What’s Wrong With This Analysis?

Section 7502 has no application unless the petition arrives after the last date to file.  But, that did not occur in this case.  Under Guralnik, if the Clerk’s Office is not open on what would ordinarily be the last date to file, then the last date to file becomes the date the Clerk’s office reopens – i.e., January 28, 2019 in this case. But, that’s the date the Tax Court physically received and filed the petition.  So, the petition did not arrive after the due date, taking into consideration Guralnik.  It arrived on the (revised) due date.  Effectively, the taxpayer here should be treated as if he personally walked into the Clerk’s Office on January 28, 2019 and handed in the petition for filing.  Clearly, that would be OK under Guralnik.  FedEx merely acted as the taxpayer’s agent in walking the petition in on that last date to file.

This result may strike some as odd – that the taxpayer could mail out the petition the day after the last date to file shown on the notice of deficiency, yet still get the benefit of filing a timely petition.  But, I don’t see how a court could rule any other way.
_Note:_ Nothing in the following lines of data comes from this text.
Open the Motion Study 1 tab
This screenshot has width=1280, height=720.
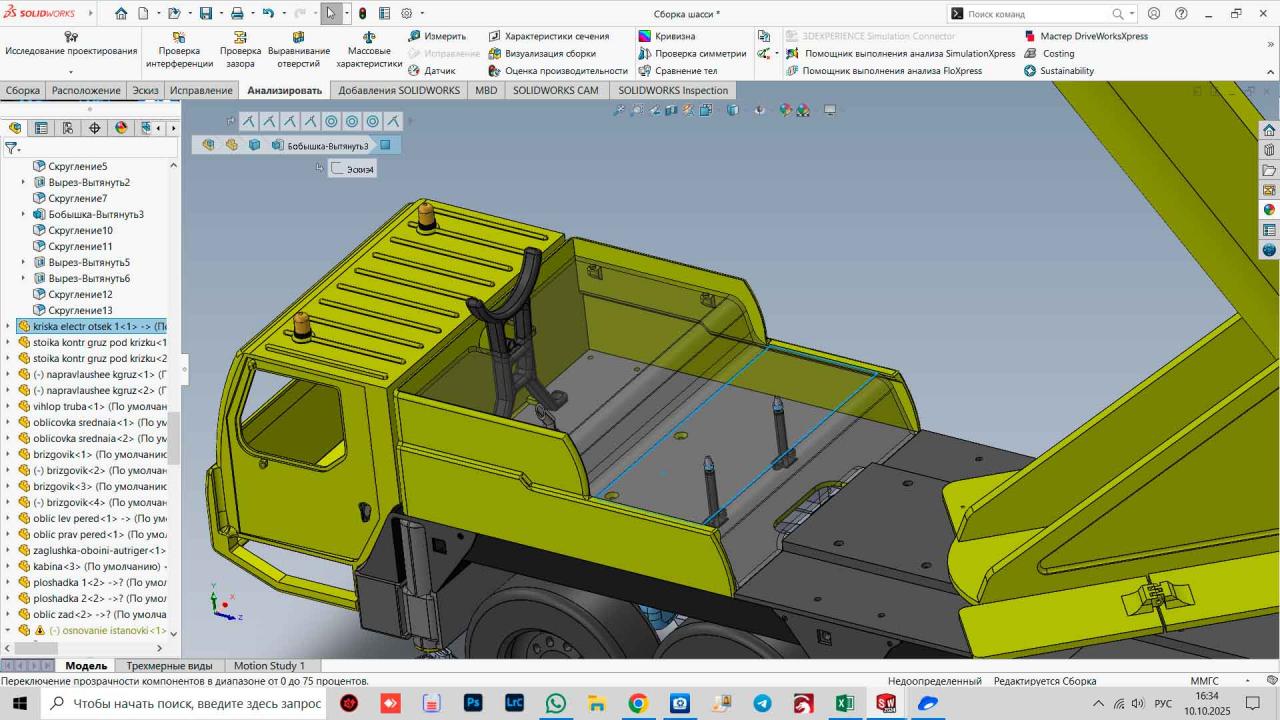point(269,666)
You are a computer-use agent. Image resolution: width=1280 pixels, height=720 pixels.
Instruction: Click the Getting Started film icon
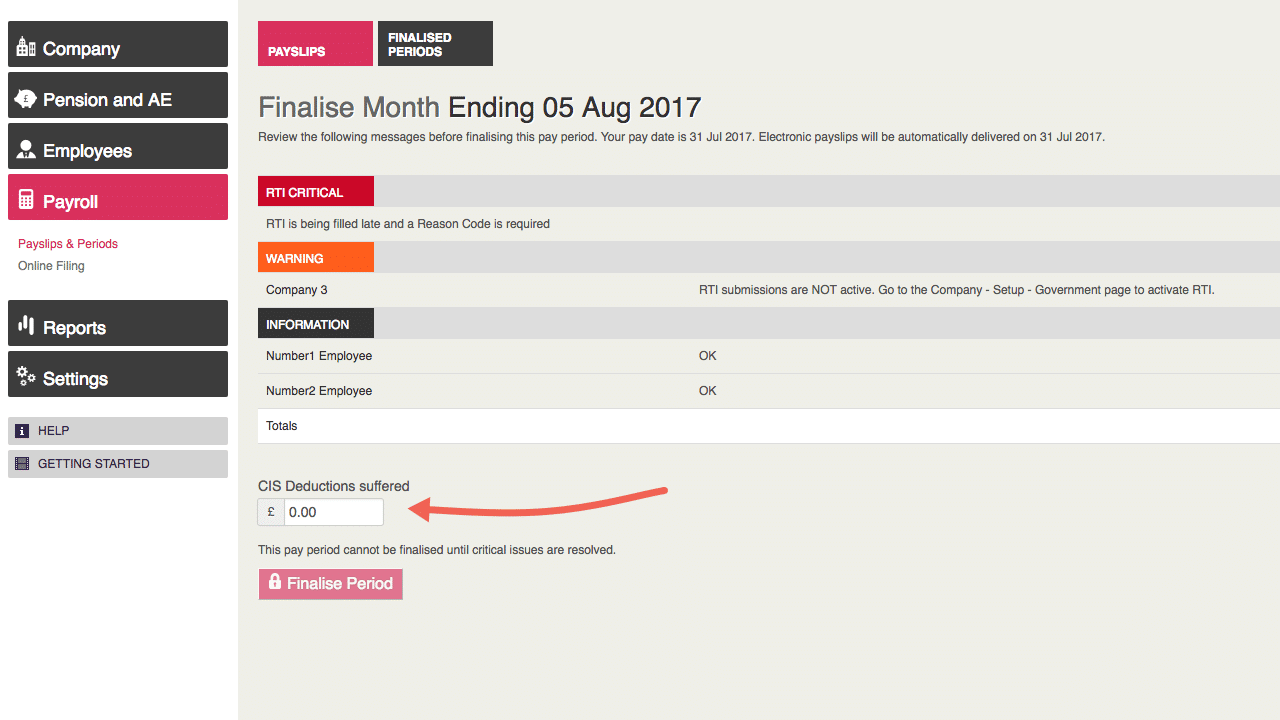coord(22,464)
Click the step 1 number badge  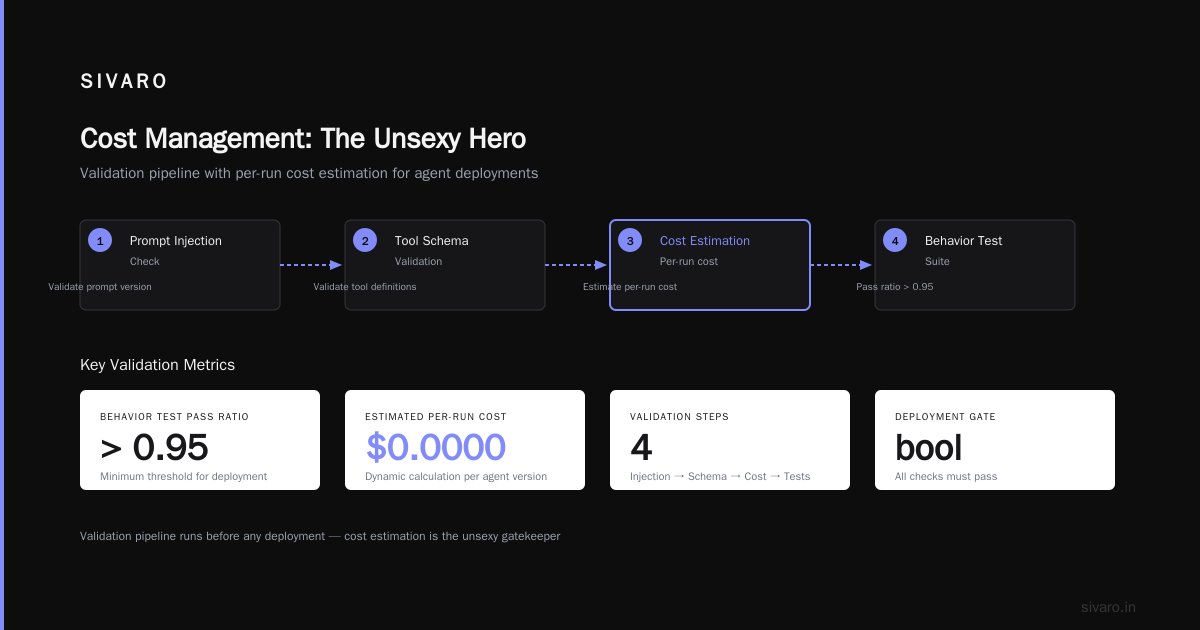click(100, 240)
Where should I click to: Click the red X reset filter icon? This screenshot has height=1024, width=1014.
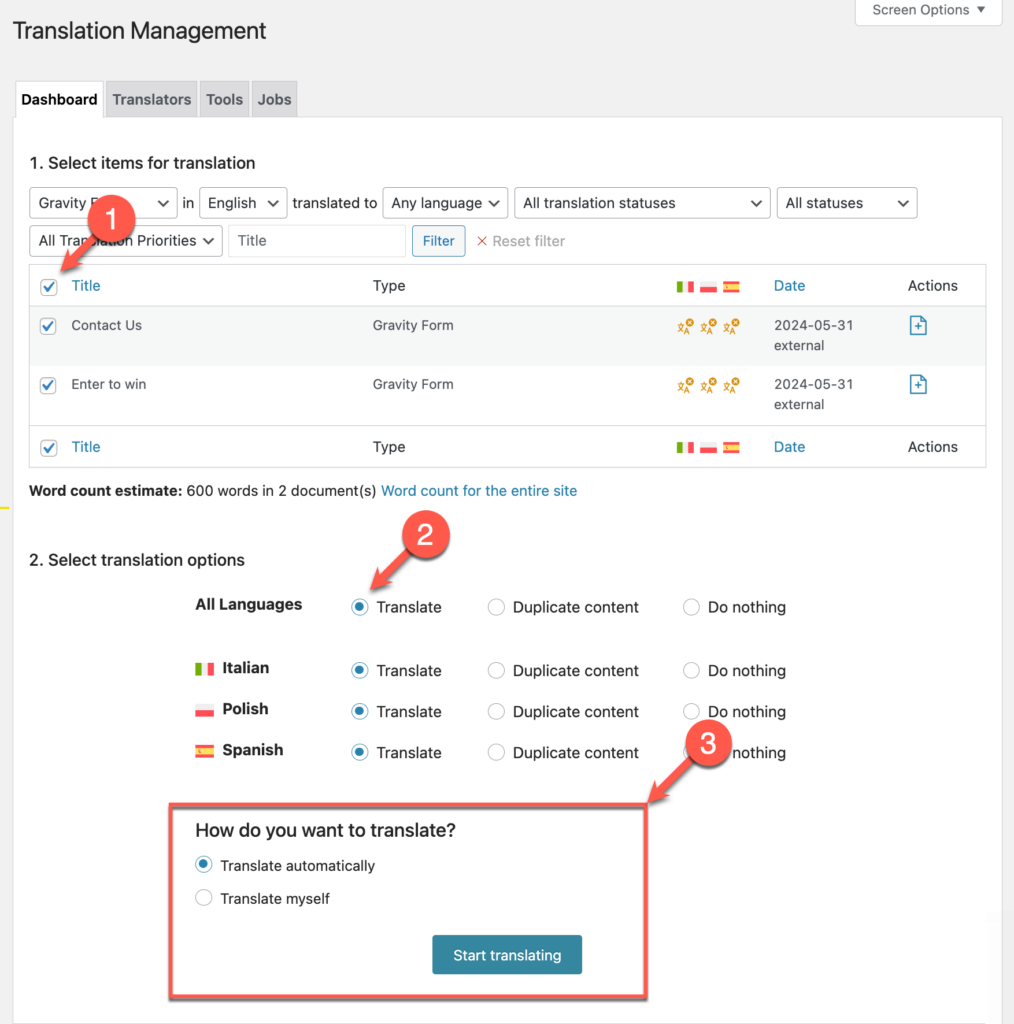pyautogui.click(x=482, y=240)
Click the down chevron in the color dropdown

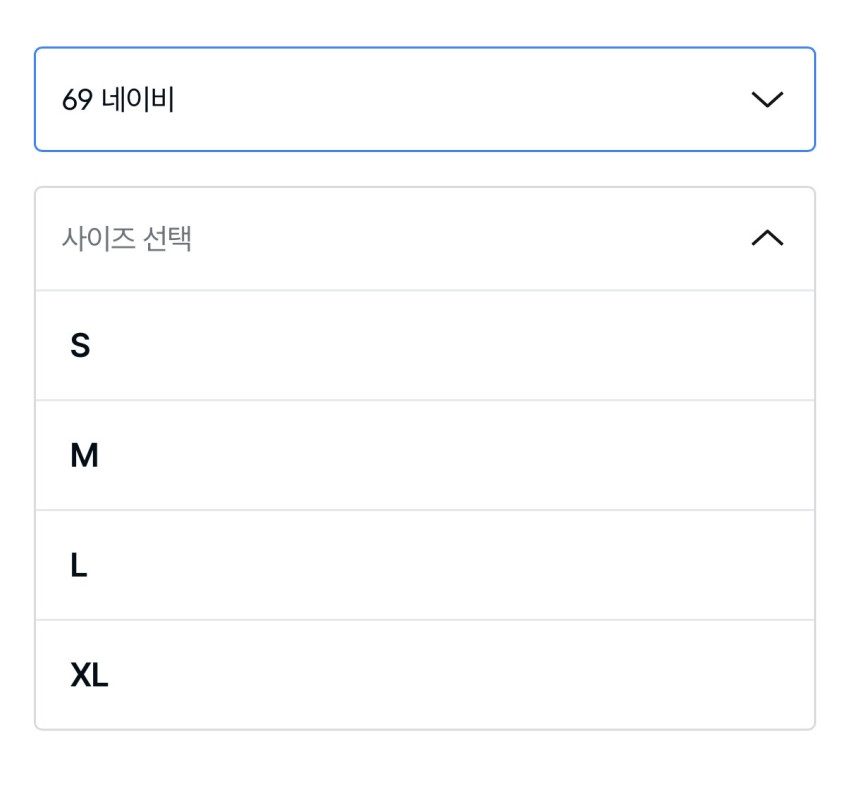(x=767, y=100)
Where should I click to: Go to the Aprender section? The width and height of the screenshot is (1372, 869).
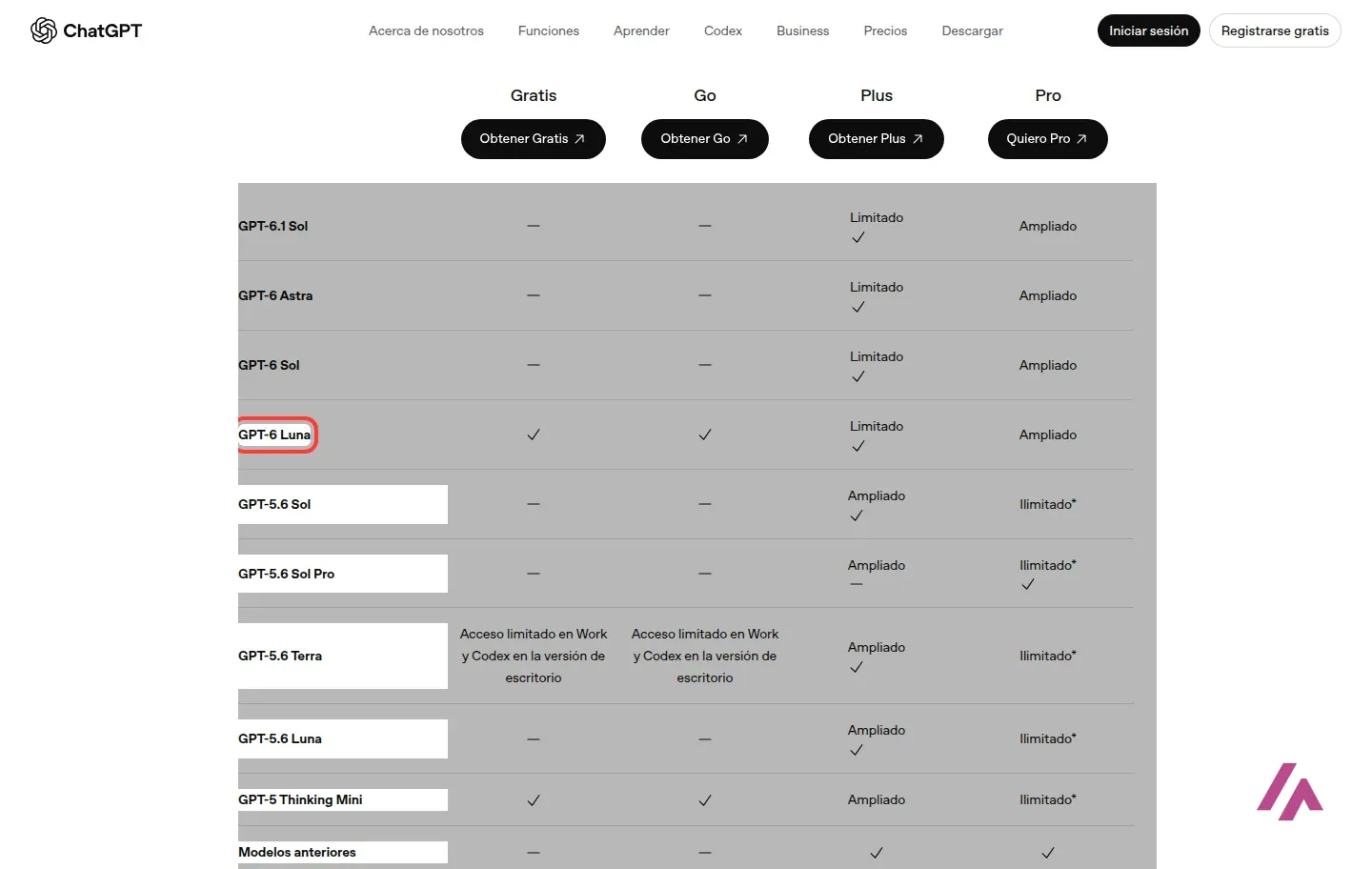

Carlton Smith About Carlton Smith

Carlton M. Smith worked (as an associate and partner) at Roberts & Holland LLP in Manhattan from 1983-1999. From 2003 to 2013, he was the Director of the Cardozo School of Law tax clinic. In his retirement, he volunteers with the tax clinic at Harvard, where he was Acting Director from January to June 2019.

Comments

  1. If not Judge Toro (sworn in October 18, 2019), then the IRS lawyers and the petitioner himself should see this post before his court date. There is a LinkedIn profile of a person in San Francisco with the same name as petitioner who is a CPA, MBA and tax analyst for a major utility – and also a VITA volunteer for four years.

    I see nothing in Judge Toro’s order that indicates he is aware of Guralnik. I also find it odd that he does not suggest petitioner can offer evidence (like a receipt) showing that FedEx had the package by January 22.